### Stated problem
Rewrite the entries below, swapping "coordinates" for "position" wherever it occurs and leaving every other word untouched.
>> Begin
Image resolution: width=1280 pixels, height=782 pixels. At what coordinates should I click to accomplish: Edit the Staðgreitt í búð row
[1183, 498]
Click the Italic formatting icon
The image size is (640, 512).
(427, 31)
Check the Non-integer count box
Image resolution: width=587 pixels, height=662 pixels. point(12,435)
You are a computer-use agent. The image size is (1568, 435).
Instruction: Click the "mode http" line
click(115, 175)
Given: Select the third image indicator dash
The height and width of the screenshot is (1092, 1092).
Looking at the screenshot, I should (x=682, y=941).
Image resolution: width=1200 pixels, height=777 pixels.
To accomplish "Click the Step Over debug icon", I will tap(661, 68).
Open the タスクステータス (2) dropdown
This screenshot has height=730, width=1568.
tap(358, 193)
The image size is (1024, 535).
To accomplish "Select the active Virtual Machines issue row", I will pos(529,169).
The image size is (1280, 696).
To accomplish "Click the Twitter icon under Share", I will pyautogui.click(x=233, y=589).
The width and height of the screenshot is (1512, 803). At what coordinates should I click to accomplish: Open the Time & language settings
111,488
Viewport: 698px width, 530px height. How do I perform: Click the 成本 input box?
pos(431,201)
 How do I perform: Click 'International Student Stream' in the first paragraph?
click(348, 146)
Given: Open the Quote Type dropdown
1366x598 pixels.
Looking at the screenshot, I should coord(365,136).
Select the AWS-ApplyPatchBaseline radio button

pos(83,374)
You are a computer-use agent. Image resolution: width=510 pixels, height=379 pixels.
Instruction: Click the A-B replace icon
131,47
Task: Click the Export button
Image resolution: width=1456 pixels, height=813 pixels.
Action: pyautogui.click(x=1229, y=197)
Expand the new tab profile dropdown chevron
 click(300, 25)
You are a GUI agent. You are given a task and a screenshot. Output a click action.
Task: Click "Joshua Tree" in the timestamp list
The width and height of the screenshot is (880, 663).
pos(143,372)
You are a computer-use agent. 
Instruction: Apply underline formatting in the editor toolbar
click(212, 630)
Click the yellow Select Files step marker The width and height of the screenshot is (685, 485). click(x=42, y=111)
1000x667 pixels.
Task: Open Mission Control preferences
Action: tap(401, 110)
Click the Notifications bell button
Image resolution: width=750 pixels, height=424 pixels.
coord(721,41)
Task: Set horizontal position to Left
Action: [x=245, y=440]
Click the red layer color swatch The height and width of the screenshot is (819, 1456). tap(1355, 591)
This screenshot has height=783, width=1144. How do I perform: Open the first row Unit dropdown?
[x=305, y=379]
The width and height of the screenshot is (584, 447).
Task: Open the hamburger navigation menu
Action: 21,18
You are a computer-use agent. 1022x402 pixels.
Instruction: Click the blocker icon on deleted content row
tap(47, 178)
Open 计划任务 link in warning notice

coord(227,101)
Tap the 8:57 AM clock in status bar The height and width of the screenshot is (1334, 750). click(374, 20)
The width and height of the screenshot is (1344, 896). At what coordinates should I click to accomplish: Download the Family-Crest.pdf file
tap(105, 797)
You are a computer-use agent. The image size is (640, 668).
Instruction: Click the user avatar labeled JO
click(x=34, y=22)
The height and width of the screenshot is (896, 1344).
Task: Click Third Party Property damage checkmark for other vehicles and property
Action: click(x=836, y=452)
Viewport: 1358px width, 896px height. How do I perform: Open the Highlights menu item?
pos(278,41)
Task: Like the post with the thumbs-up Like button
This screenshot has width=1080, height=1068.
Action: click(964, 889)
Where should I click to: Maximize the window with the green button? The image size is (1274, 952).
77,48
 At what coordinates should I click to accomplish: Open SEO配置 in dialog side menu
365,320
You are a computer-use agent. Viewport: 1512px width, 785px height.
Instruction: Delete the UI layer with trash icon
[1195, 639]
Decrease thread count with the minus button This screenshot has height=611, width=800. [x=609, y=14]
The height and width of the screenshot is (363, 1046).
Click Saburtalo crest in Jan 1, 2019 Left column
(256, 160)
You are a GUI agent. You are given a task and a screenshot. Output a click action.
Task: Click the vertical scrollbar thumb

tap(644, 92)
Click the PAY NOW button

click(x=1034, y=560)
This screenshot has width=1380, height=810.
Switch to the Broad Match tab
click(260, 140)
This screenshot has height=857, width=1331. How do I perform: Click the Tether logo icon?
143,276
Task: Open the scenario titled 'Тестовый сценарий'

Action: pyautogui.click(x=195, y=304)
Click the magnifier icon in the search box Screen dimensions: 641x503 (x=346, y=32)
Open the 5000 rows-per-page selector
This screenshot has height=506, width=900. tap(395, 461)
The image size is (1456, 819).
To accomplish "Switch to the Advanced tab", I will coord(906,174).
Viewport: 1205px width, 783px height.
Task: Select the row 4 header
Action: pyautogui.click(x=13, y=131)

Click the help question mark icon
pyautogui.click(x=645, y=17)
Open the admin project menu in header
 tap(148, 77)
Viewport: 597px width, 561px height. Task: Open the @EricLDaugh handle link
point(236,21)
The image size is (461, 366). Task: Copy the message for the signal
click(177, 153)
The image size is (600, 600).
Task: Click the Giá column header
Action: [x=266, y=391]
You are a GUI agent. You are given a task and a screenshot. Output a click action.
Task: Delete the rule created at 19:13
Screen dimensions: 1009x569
>> End
### Answer in full
Image resolution: width=1280 pixels, height=782 pixels. At what position should I click to accomplish: Edit the Staðgreitt í búð row
[1183, 498]
Click the Italic formatting icon
The image size is (640, 512).
(427, 31)
Check the Non-integer count box
Image resolution: width=587 pixels, height=662 pixels. point(12,435)
You are a computer-use agent. The image size is (1568, 435).
Instruction: Click the "mode http" line
click(115, 175)
Given: Select the third image indicator dash
The height and width of the screenshot is (1092, 1092).
Looking at the screenshot, I should (x=682, y=941).
Image resolution: width=1200 pixels, height=777 pixels.
To accomplish "Click the Step Over debug icon", I will tap(661, 68).
Open the タスクステータス (2) dropdown
This screenshot has height=730, width=1568.
tap(358, 193)
The image size is (1024, 535).
To accomplish "Select the active Virtual Machines issue row", I will pos(529,169).
The image size is (1280, 696).
To accomplish "Click the Twitter icon under Share", I will pyautogui.click(x=233, y=589).
The width and height of the screenshot is (1512, 803). At what position should I click to accomplish: Open the Time & language settings
111,488
Viewport: 698px width, 530px height. How do I perform: Click the 成本 input box?
pos(431,201)
 How do I perform: Click 'International Student Stream' in the first paragraph?
click(348, 146)
Given: Open the Quote Type dropdown
1366x598 pixels.
Looking at the screenshot, I should coord(365,136).
Select the AWS-ApplyPatchBaseline radio button

pos(83,374)
You are a computer-use agent. Image resolution: width=510 pixels, height=379 pixels.
Instruction: Click the A-B replace icon
131,47
Task: Click the Export button
Image resolution: width=1456 pixels, height=813 pixels.
Action: pyautogui.click(x=1229, y=197)
Expand the new tab profile dropdown chevron
 click(300, 25)
You are a GUI agent. You are given a task and a screenshot. Output a click action.
Task: Click "Joshua Tree" in the timestamp list
The width and height of the screenshot is (880, 663).
pos(143,372)
You are a computer-use agent. 
Instruction: Apply underline formatting in the editor toolbar
click(212, 630)
Click the yellow Select Files step marker The width and height of the screenshot is (685, 485). click(x=42, y=111)
1000x667 pixels.
Task: Open Mission Control preferences
Action: tap(401, 110)
Click the Notifications bell button
Image resolution: width=750 pixels, height=424 pixels.
coord(721,41)
Task: Set horizontal position to Left
Action: [x=245, y=440]
Click the red layer color swatch The height and width of the screenshot is (819, 1456). tap(1355, 591)
This screenshot has height=783, width=1144. How do I perform: Open the first row Unit dropdown?
[x=305, y=379]
The width and height of the screenshot is (584, 447).
Task: Open the hamburger navigation menu
Action: 21,18
You are a computer-use agent. 1022x402 pixels.
Instruction: Click the blocker icon on deleted content row
tap(47, 178)
Open 计划任务 link in warning notice

coord(227,101)
Tap the 8:57 AM clock in status bar The height and width of the screenshot is (1334, 750). click(374, 20)
The width and height of the screenshot is (1344, 896). At what position should I click to accomplish: Download the Family-Crest.pdf file
tap(105, 797)
You are a computer-use agent. The image size is (640, 668).
Instruction: Click the user avatar labeled JO
click(x=34, y=22)
The height and width of the screenshot is (896, 1344).
Task: Click Third Party Property damage checkmark for other vehicles and property
Action: click(x=836, y=452)
Viewport: 1358px width, 896px height. How do I perform: Open the Highlights menu item?
pos(278,41)
Task: Like the post with the thumbs-up Like button
This screenshot has width=1080, height=1068.
Action: click(964, 889)
Where should I click to: Maximize the window with the green button? The image size is (1274, 952).
77,48
 At what position should I click to accomplish: Open SEO配置 in dialog side menu
365,320
You are a computer-use agent. Viewport: 1512px width, 785px height.
Instruction: Delete the UI layer with trash icon
[1195, 639]
Decrease thread count with the minus button This screenshot has height=611, width=800. [x=609, y=14]
The height and width of the screenshot is (363, 1046).
Click Saburtalo crest in Jan 1, 2019 Left column
(256, 160)
You are a GUI agent. You are given a task and a screenshot. Output a click action.
Task: Click the vertical scrollbar thumb

tap(644, 92)
Click the PAY NOW button

click(x=1034, y=560)
This screenshot has width=1380, height=810.
Switch to the Broad Match tab
click(260, 140)
This screenshot has height=857, width=1331. How do I perform: Click the Tether logo icon?
143,276
Task: Open the scenario titled 'Тестовый сценарий'

Action: pyautogui.click(x=195, y=304)
Click the magnifier icon in the search box Screen dimensions: 641x503 (x=346, y=32)
Open the 5000 rows-per-page selector
This screenshot has height=506, width=900. tap(395, 461)
The image size is (1456, 819).
To accomplish "Switch to the Advanced tab", I will coord(906,174).
Viewport: 1205px width, 783px height.
Task: Select the row 4 header
Action: pyautogui.click(x=13, y=131)

Click the help question mark icon
pyautogui.click(x=645, y=17)
Open the admin project menu in header
 tap(148, 77)
Viewport: 597px width, 561px height. Task: Open the @EricLDaugh handle link
point(236,21)
The image size is (461, 366). Task: Copy the message for the signal
click(177, 153)
The image size is (600, 600).
Task: Click the Giá column header
Action: [x=266, y=391]
You are a GUI agent. You are given a task and a screenshot. Output a click action.
Task: Delete the rule created at 19:13
Screen dimensions: 1009x569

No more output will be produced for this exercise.